The ISO 9001:2008 standard requires a specific process documentation of the company. In the case of Machinalis, just some processes were (vaguely) documented, so this part was one of the most time consuming. Also, for us meant a period of maturity and growth, because not only we documented how we perform our activities, but also we had to decide whether what we were doing made sense or whether we should take the opportunity to suggest ourselves changes to our processes.
It was a period where the intervention of Kinetic (the company we chose to help us with our Quality Management System -QMS-) was very important. In our case, Rodrigo Porta was in charge of the consultancy management to plan strategically and manage each step, and Germán Vélez was in charge of the plan implementation.
Therefore, Germán and each person in charge of a company process, lived many day works where we document every detail of our processes, we reviewed those things that were not quite aligned with the standard and changed some processes to make them more into the Machinalis way (ie, adjusted them to suit the way we want to do things).
I think the most important part of this step is to carefully listen to the consultant, and to ask a lot of questions. The communication we had with Germán, a professional with amazing level of detail and dedication skills, was key to make this stage an enjoyable one.

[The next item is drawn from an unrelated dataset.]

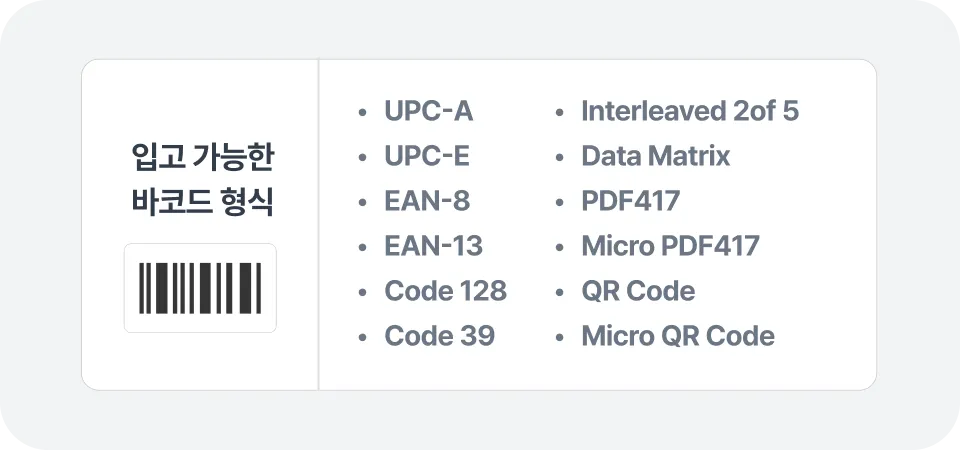The height and width of the screenshot is (450, 960).
Task: Click the Micro PDF417 entry
Action: [670, 246]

It is also important that the documentation is aligned with what the company expects (and what the standard suggests). Reviewing Machinalis’ process documentation makes it clear that customer point of contacts are very important and are well defined. This starts in Machinalis’ center of attention: meeting customer requirements. This aspect of our work is vitally important to build long term relationships, based on the quality of our work and the value we can add to who trust their developments in us.
On the other hand, I believe there is no need to invest much time in those parts of the secondary processes that can be easily changed or adapted in the future, or where the value of defining a part of a process has not much to do with the result of the process. Remember that we are preparing for a race and we are not yet running: it is therefore important to focus on what it’s worth, and not be meticulous in what it’s not.
Once we have documented what we do, we need to start reviewing what needs to be done. One more step closer to the goal of having our QMS up and running.